-- Data shown follows --

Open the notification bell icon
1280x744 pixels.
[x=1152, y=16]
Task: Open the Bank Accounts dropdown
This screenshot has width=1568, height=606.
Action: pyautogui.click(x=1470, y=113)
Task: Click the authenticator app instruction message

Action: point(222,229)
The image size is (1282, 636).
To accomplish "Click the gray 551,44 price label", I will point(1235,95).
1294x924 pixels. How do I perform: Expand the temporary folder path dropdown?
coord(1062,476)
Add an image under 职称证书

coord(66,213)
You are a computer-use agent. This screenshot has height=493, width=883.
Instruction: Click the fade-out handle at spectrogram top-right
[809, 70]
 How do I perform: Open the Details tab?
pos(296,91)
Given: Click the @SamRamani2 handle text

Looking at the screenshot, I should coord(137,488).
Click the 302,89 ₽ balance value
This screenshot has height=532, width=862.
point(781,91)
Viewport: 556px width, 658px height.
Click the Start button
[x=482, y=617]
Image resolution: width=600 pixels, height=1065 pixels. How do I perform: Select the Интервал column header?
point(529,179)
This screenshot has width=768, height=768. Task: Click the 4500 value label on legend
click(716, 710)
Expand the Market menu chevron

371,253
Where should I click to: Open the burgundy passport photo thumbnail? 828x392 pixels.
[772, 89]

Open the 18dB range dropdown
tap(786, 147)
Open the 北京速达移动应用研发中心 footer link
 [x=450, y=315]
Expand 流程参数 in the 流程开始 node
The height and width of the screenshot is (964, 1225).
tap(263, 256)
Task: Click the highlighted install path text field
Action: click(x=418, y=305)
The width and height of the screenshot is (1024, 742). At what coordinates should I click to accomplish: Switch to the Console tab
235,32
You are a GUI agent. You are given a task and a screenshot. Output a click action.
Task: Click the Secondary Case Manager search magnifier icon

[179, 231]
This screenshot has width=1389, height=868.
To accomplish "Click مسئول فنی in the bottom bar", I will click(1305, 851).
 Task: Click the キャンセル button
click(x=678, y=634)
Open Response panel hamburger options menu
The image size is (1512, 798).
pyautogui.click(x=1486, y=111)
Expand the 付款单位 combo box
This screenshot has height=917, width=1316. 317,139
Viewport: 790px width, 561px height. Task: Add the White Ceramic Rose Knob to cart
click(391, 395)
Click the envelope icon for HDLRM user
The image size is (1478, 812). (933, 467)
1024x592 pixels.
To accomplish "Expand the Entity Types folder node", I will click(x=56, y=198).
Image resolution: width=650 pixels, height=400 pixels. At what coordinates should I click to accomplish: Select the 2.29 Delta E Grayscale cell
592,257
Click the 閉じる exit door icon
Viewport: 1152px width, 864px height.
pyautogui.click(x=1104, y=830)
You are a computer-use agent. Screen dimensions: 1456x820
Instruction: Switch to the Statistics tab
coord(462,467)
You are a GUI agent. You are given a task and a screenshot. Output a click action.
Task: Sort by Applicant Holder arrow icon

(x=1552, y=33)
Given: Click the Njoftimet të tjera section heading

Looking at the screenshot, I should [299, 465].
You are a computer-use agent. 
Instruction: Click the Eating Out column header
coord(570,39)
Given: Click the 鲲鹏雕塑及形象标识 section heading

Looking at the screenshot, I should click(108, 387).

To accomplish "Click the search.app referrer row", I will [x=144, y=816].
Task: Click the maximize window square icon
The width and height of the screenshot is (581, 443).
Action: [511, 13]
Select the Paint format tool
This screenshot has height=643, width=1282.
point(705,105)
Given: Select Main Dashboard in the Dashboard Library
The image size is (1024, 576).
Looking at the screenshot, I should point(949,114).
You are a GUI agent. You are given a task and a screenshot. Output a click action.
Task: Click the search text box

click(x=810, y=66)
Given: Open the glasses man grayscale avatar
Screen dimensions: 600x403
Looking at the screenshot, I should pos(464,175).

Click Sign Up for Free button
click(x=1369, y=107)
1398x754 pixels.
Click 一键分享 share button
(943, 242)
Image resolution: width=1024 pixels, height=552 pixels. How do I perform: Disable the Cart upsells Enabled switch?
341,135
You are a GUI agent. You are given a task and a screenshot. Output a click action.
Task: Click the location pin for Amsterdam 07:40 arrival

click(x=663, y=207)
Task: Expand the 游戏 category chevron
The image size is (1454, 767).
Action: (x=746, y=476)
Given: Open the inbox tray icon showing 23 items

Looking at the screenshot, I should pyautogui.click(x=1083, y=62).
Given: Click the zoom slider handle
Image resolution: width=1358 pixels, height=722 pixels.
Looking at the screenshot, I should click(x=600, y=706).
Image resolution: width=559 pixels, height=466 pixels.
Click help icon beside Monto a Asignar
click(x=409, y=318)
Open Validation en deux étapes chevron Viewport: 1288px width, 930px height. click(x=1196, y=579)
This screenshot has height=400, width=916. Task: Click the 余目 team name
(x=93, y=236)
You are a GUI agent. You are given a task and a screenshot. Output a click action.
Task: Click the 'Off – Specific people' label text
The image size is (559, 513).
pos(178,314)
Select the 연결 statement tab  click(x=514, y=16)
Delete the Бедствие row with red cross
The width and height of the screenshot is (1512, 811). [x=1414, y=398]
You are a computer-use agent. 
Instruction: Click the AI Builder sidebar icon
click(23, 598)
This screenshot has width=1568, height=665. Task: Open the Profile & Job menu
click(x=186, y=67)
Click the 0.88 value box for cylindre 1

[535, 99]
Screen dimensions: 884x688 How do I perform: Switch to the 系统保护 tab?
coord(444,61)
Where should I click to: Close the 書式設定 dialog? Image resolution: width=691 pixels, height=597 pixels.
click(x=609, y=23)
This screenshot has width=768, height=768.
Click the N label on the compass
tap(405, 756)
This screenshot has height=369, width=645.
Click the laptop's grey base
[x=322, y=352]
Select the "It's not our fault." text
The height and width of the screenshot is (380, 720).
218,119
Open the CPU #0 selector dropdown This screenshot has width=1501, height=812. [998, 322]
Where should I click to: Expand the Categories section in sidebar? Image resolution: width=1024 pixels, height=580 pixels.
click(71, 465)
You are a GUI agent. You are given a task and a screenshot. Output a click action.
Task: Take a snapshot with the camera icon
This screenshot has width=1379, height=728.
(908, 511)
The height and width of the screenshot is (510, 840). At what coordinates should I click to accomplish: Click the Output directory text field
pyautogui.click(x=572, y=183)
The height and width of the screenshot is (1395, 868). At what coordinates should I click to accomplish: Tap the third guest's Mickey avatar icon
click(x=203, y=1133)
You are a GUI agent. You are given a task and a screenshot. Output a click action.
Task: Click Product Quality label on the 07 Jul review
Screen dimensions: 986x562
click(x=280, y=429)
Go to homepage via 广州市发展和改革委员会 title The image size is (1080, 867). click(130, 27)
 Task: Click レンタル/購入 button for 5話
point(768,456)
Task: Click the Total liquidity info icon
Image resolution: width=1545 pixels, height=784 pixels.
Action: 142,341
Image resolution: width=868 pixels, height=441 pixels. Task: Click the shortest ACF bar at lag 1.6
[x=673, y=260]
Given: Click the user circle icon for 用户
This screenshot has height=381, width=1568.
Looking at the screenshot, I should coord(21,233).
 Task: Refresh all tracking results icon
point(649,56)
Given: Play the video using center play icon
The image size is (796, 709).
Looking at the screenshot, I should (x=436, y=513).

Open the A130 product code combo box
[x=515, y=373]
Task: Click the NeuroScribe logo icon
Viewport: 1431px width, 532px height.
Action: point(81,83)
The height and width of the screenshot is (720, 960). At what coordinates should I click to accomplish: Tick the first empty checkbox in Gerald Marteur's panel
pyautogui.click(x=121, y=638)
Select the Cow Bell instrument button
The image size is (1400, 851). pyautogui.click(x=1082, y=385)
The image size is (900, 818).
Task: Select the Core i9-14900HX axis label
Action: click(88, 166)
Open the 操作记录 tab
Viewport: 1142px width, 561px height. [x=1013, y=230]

-- Data shown concluded --

## Required work
A word-for-word copy of the data is what should be returned.

## Your response
Open the notification bell icon
1280x744 pixels.
[x=1152, y=16]
Task: Open the Bank Accounts dropdown
This screenshot has width=1568, height=606.
Action: pyautogui.click(x=1470, y=113)
Task: Click the authenticator app instruction message

Action: point(222,229)
The image size is (1282, 636).
To accomplish "Click the gray 551,44 price label", I will point(1235,95).
1294x924 pixels. How do I perform: Expand the temporary folder path dropdown?
coord(1062,476)
Add an image under 职称证书

coord(66,213)
You are a computer-use agent. This screenshot has height=493, width=883.
Instruction: Click the fade-out handle at spectrogram top-right
[809, 70]
 How do I perform: Open the Details tab?
pos(296,91)
Given: Click the @SamRamani2 handle text

Looking at the screenshot, I should coord(137,488).
Click the 302,89 ₽ balance value
This screenshot has height=532, width=862.
point(781,91)
Viewport: 556px width, 658px height.
Click the Start button
[x=482, y=617]
Image resolution: width=600 pixels, height=1065 pixels. How do I perform: Select the Интервал column header?
point(529,179)
This screenshot has width=768, height=768. Task: Click the 4500 value label on legend
click(716, 710)
Expand the Market menu chevron

371,253
Where should I click to: Open the burgundy passport photo thumbnail? 828x392 pixels.
[772, 89]

Open the 18dB range dropdown
tap(786, 147)
Open the 北京速达移动应用研发中心 footer link
 [x=450, y=315]
Expand 流程参数 in the 流程开始 node
The height and width of the screenshot is (964, 1225).
tap(263, 256)
Task: Click the highlighted install path text field
Action: click(x=418, y=305)
The width and height of the screenshot is (1024, 742). At what coordinates should I click to accomplish: Switch to the Console tab
235,32
You are a GUI agent. You are given a task and a screenshot. Output a click action.
Task: Click the Secondary Case Manager search magnifier icon

[179, 231]
This screenshot has width=1389, height=868.
To accomplish "Click مسئول فنی in the bottom bar", I will click(1305, 851).
 Task: Click the キャンセル button
click(x=678, y=634)
Open Response panel hamburger options menu
The image size is (1512, 798).
pyautogui.click(x=1486, y=111)
Expand the 付款单位 combo box
This screenshot has height=917, width=1316. 317,139
Viewport: 790px width, 561px height. Task: Add the White Ceramic Rose Knob to cart
click(391, 395)
Click the envelope icon for HDLRM user
The image size is (1478, 812). (933, 467)
1024x592 pixels.
To accomplish "Expand the Entity Types folder node", I will click(x=56, y=198).
Image resolution: width=650 pixels, height=400 pixels. At what coordinates should I click to accomplish: Select the 2.29 Delta E Grayscale cell
592,257
Click the 閉じる exit door icon
Viewport: 1152px width, 864px height.
pyautogui.click(x=1104, y=830)
You are a computer-use agent. Screen dimensions: 1456x820
Instruction: Switch to the Statistics tab
coord(462,467)
You are a GUI agent. You are given a task and a screenshot. Output a click action.
Task: Sort by Applicant Holder arrow icon

(x=1552, y=33)
Given: Click the Njoftimet të tjera section heading

Looking at the screenshot, I should [299, 465].
You are a computer-use agent. 
Instruction: Click the Eating Out column header
coord(570,39)
Given: Click the 鲲鹏雕塑及形象标识 section heading

Looking at the screenshot, I should click(108, 387).

To accomplish "Click the search.app referrer row", I will [x=144, y=816].
Task: Click the maximize window square icon
The width and height of the screenshot is (581, 443).
Action: [511, 13]
Select the Paint format tool
This screenshot has height=643, width=1282.
point(705,105)
Given: Select Main Dashboard in the Dashboard Library
The image size is (1024, 576).
Looking at the screenshot, I should point(949,114).
You are a GUI agent. You are given a task and a screenshot. Output a click action.
Task: Click the search text box

click(x=810, y=66)
Given: Open the glasses man grayscale avatar
Screen dimensions: 600x403
Looking at the screenshot, I should pos(464,175).

Click Sign Up for Free button
click(x=1369, y=107)
1398x754 pixels.
Click 一键分享 share button
(943, 242)
Image resolution: width=1024 pixels, height=552 pixels. How do I perform: Disable the Cart upsells Enabled switch?
341,135
You are a GUI agent. You are given a task and a screenshot. Output a click action.
Task: Click the location pin for Amsterdam 07:40 arrival

click(x=663, y=207)
Task: Expand the 游戏 category chevron
The image size is (1454, 767).
Action: (x=746, y=476)
Given: Open the inbox tray icon showing 23 items

Looking at the screenshot, I should pyautogui.click(x=1083, y=62).
Given: Click the zoom slider handle
Image resolution: width=1358 pixels, height=722 pixels.
Looking at the screenshot, I should click(x=600, y=706).
Image resolution: width=559 pixels, height=466 pixels.
Click help icon beside Monto a Asignar
click(x=409, y=318)
Open Validation en deux étapes chevron Viewport: 1288px width, 930px height. click(x=1196, y=579)
This screenshot has height=400, width=916. Task: Click the 余目 team name
(x=93, y=236)
You are a GUI agent. You are given a task and a screenshot. Output a click action.
Task: Click the 'Off – Specific people' label text
The image size is (559, 513).
pos(178,314)
Select the 연결 statement tab  click(x=514, y=16)
Delete the Бедствие row with red cross
The width and height of the screenshot is (1512, 811). [x=1414, y=398]
You are a computer-use agent. 
Instruction: Click the AI Builder sidebar icon
click(23, 598)
This screenshot has width=1568, height=665. Task: Open the Profile & Job menu
click(x=186, y=67)
Click the 0.88 value box for cylindre 1

[535, 99]
Screen dimensions: 884x688 How do I perform: Switch to the 系统保护 tab?
coord(444,61)
Where should I click to: Close the 書式設定 dialog? Image resolution: width=691 pixels, height=597 pixels.
click(x=609, y=23)
This screenshot has width=768, height=768.
Click the N label on the compass
tap(405, 756)
This screenshot has height=369, width=645.
Click the laptop's grey base
[x=322, y=352]
Select the "It's not our fault." text
The height and width of the screenshot is (380, 720).
218,119
Open the CPU #0 selector dropdown This screenshot has width=1501, height=812. [998, 322]
Where should I click to: Expand the Categories section in sidebar? Image resolution: width=1024 pixels, height=580 pixels.
click(71, 465)
You are a GUI agent. You are given a task and a screenshot. Output a click action.
Task: Take a snapshot with the camera icon
This screenshot has width=1379, height=728.
(908, 511)
The height and width of the screenshot is (510, 840). At what coordinates should I click to accomplish: Click the Output directory text field
pyautogui.click(x=572, y=183)
The height and width of the screenshot is (1395, 868). At what coordinates should I click to accomplish: Tap the third guest's Mickey avatar icon
click(x=203, y=1133)
You are a GUI agent. You are given a task and a screenshot. Output a click action.
Task: Click Product Quality label on the 07 Jul review
Screen dimensions: 986x562
click(x=280, y=429)
Go to homepage via 广州市发展和改革委员会 title The image size is (1080, 867). click(130, 27)
 Task: Click レンタル/購入 button for 5話
point(768,456)
Task: Click the Total liquidity info icon
Image resolution: width=1545 pixels, height=784 pixels.
Action: 142,341
Image resolution: width=868 pixels, height=441 pixels. Task: Click the shortest ACF bar at lag 1.6
[x=673, y=260]
Given: Click the user circle icon for 用户
This screenshot has height=381, width=1568.
Looking at the screenshot, I should coord(21,233).
 Task: Refresh all tracking results icon
point(649,56)
Given: Play the video using center play icon
The image size is (796, 709).
Looking at the screenshot, I should (x=436, y=513).

Open the A130 product code combo box
[x=515, y=373]
Task: Click the NeuroScribe logo icon
Viewport: 1431px width, 532px height.
Action: point(81,83)
The height and width of the screenshot is (720, 960). At what coordinates should I click to accomplish: Tick the first empty checkbox in Gerald Marteur's panel
pyautogui.click(x=121, y=638)
Select the Cow Bell instrument button
The image size is (1400, 851). pyautogui.click(x=1082, y=385)
The image size is (900, 818).
Task: Select the Core i9-14900HX axis label
Action: click(88, 166)
Open the 操作记录 tab
Viewport: 1142px width, 561px height. [x=1013, y=230]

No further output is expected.